- What to work on
After finding the line with "Viewport: 389px width, 210px height." in the entries below, retype exactly each line from there through the line with "Select the [specific", including that final line.

- Extracted entries
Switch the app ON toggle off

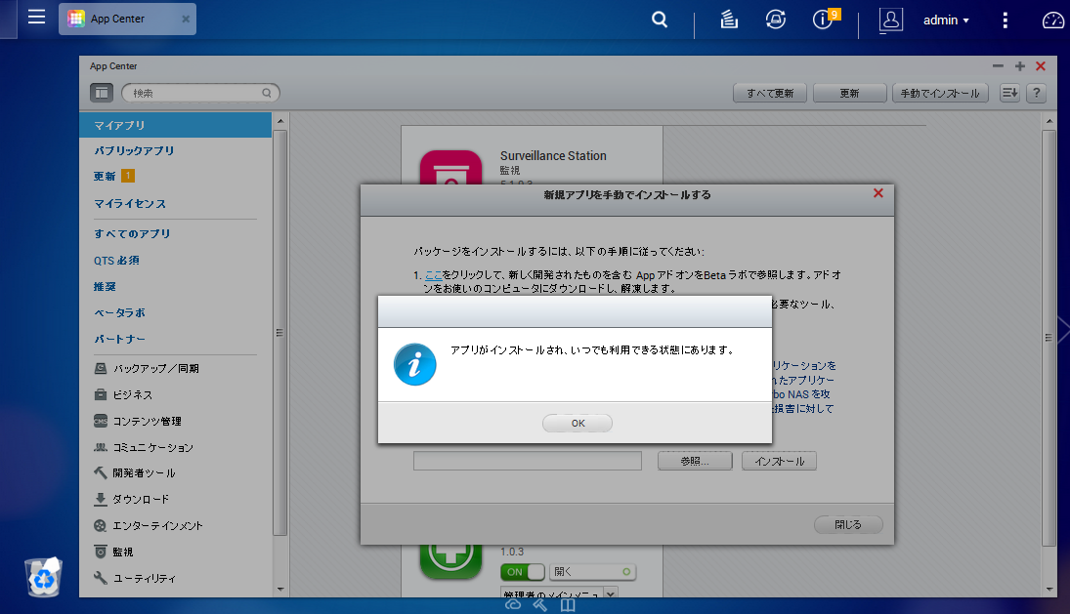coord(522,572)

* * *

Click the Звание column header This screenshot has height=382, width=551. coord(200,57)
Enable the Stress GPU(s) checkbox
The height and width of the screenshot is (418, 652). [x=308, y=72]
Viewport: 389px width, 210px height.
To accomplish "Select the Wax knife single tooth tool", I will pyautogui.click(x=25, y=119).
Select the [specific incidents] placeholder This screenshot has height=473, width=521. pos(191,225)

- Exercise output
Viewport: 389px width, 210px height.
To accomplish "Select the Wax knife single tooth tool", I will pyautogui.click(x=25, y=119).
Select the [specific incidents] placeholder This screenshot has height=473, width=521. pos(191,225)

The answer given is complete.